Source extract:
Verifying Signatures
jobs:
deploy:
runs-on: ubuntu-latest
steps:
- uses: sigstore/cosign-installer@v3
- name: Verify signature
run: |
cosign verify \
--certificate-identity=https://github.com/myorg/myrepo/.github/workflows/release.yml@refs/heads/main \
--certificate-oidc-issuer=https://token.actions.githubusercontent.com \
ghcr.io/myorg/myapp:${{ github.sha }}
- name: Verify SBOM
run: |
cosign verify-attestation \
--type cyclonedx \
--certificate-identity=https://github.com/myorg/myrepo/.github/workflows/release.yml@refs/heads/main \
--certificate-oidc-issuer=https://token.actions.githubusercontent.com \
ghcr.io/myorg/myapp:${{ github.sha }}
- name: Deploy
run: kubectl set image deployment/myapp myapp=ghcr.io/myorg/myapp:${{ github.sha }}Verification checks that the signature is valid, the certificate was issued by the expected OIDC provider, and the identity matches the expected workflow. This prevents deployment of images built by unauthorized pipelines.
Rekor Transparency Log
Rekor is an append-only transparency log that records every signature. Once a signature is logged, it cannot be removed or modified. This provides an audit trail of all signing events and prevents backdated signatures.
# Look up signatures by image digest
cosign verify \
--certificate-identity=... \
--certificate-oidc-issuer=... \
ghcr.io/myorg/myapp:abc123
# Search Rekor by image reference
rekor-cli search --rekor https://rekor.sigstore.dev \
--image ghcr.io/myorg/myapp
# Get signature details
rekor-cli get --rekor https://rekor.sigstore.dev \
--log-index <LOG_INDEX>Rekor provides cryptographic proof that a signature existed at a specific time. If a vulnerability is discovered in a signed image, you can use Rekor to determine exactly when it was signed and by which identity.
Configure your Kubernetes admission controller to reject unsigned images. Kyverno's verifyImages policy and Gatekeeper's ConstraintTemplate for cosign verification prevent untrusted images from being deployed to your cluster.

Stored records:
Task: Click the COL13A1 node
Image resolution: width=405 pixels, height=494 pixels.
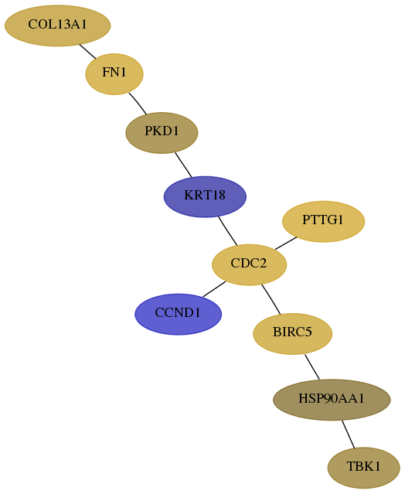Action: point(58,26)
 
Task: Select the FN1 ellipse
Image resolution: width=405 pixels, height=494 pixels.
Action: point(114,74)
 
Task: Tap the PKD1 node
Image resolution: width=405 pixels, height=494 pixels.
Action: point(162,133)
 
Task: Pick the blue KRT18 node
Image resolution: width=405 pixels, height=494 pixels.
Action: point(205,196)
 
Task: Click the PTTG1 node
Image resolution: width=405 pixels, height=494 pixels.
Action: point(323,221)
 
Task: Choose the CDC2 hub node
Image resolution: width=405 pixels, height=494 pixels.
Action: point(249,264)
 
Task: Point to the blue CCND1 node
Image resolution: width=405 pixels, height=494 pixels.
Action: point(179,314)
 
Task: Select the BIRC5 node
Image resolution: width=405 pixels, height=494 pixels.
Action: point(293,334)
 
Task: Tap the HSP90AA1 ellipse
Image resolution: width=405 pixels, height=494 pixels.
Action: point(332,400)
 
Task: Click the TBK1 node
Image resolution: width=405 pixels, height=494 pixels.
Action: point(364,468)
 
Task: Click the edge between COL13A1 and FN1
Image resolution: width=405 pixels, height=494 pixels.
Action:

Exercise prompt:
From the text on verifying signatures, list every step name given in the workflow.

Output below:
Verify signature
Verify SBOM
Deploy